This is just a floating window, popup-like without being a popup?

[Munjal (Google), 2012/05/08 19:26:35]

I am not aware of what is the difference between a floating window and a popup.
Regardless of terminology, this seems to produce the UI we need (on Windows).

+    widget_->CenterWindow(gfx::Size(1024, 768));

[Mihai Parparita -not on Chrome, 2012/05/04 22:37:18]

TODO about making this configurable?

[Munjal (Google), 2012/05/08 19:26:35]

Done.
I suppose you meant the size of the window.
By configurable do you mean the app can specify it?

+    widget_->Show();

[Mihai Parparita -not on Chrome, 2012/05/04 22:37:18]

So we only show the window once the initial URL has loaded? It seems like we'd
want some kind of progress indicator as soon as the API is called.

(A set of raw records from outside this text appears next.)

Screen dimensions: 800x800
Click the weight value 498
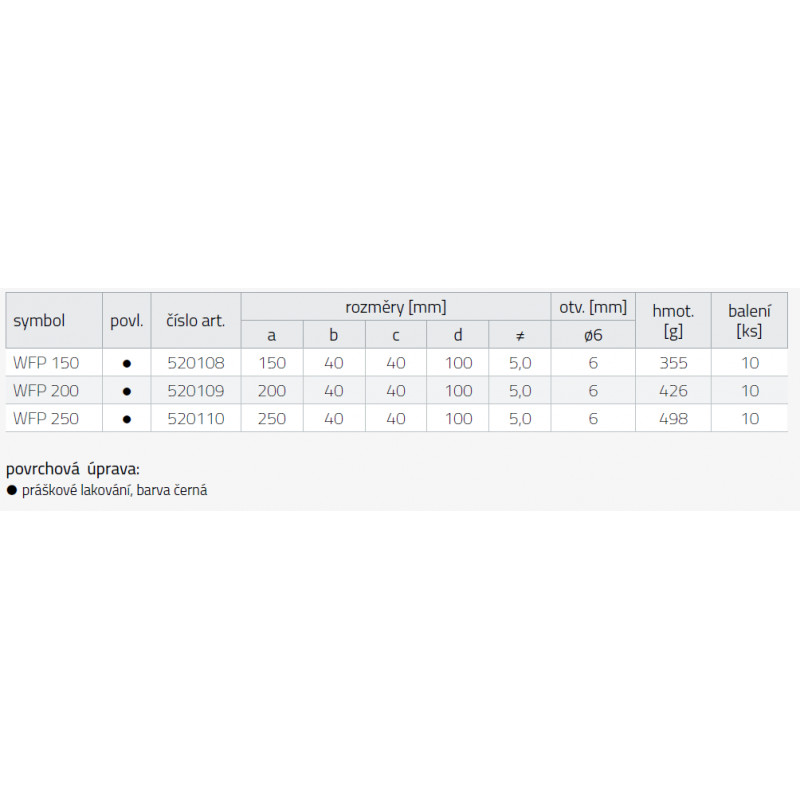coord(673,419)
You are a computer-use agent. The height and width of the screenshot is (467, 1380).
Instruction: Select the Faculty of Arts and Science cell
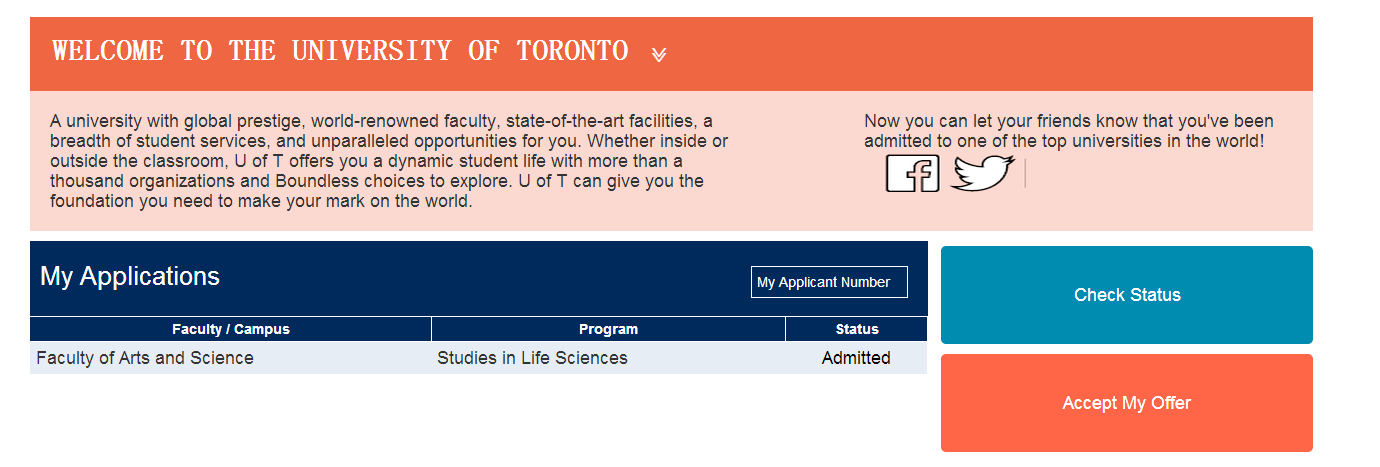click(x=145, y=358)
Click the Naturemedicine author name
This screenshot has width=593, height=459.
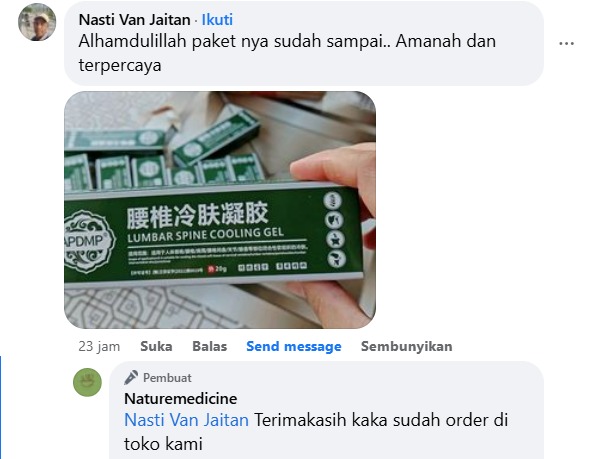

This can be a TODO, but consider something like showing the window straightaway,
filled with a "Loading.." message, and swapping that with the WebView once it
loads.

[Munjal (Google), 2012/05/08 19:26:35]

Yes, this is actually intentional. We will not show any UI if the auth flow
results in a silent redirect back to the app (in cases when the user is signed
in and the approval is already done). If we show "Loading" UI, then in such
cases the Loading window will come up and go away, which can be very jarring.

+  }
+}
+
+View* ExtensionAuthFlow::GetContentsView() {
+  CHECK(web_view_);
+  return web_view_;
+}
+
+Widget* ExtensionAuthFlow::GetWidget() {
+  CHECK(widget_);
+  return widget_;
+}
+
+const Widget* ExtensionAuthFlow::GetWidget() const {
+  CHECK(widget_);
+  return widget_;
+}
+
+View* ExtensionAuthFlow::GetInitiallyFocusedView() {
+  CHECK(web_view_);
+  return web_view_;
+}
+
+void ExtensionAuthFlow::DeleteDelegate() {
+  ReportResult();
+}
+
+void ExtensionAuthFlow::ReportResult() {
+  if (!delegate_)
+    return;
+
+  if (result_.is_empty()) {
+    delegate_->OnAuthFlowFailed();
+  } else {
+    // TODO(munjal): Consider adding code to parse out access token
+    // from some common places (e.g. URL fragment) so the apps don't
+    // have to do that work.
+    delegate_->OnAuthFlowCompleted(result_.spec());
+  }
+
+  // IMPORTANT: Do not access any members after calling the delegate
+  // since the delegate can destroy |this| in the callback and hence
+  // all data members are invalid after that.
+}
+
+bool ExtensionAuthFlow::IsValidExtensionRedirectUrl(const GURL& url) const {
+  std::vector<std::string>::const_iterator iter;
+  for (iter = valid_prefixes_.begin(); iter != valid_prefixes_.end(); ++iter) {
+    if (StartsWithASCII(url.spec(), *iter, false))
+      return true;
+  }
+  return false;
+}
+
+}  // namespace extensions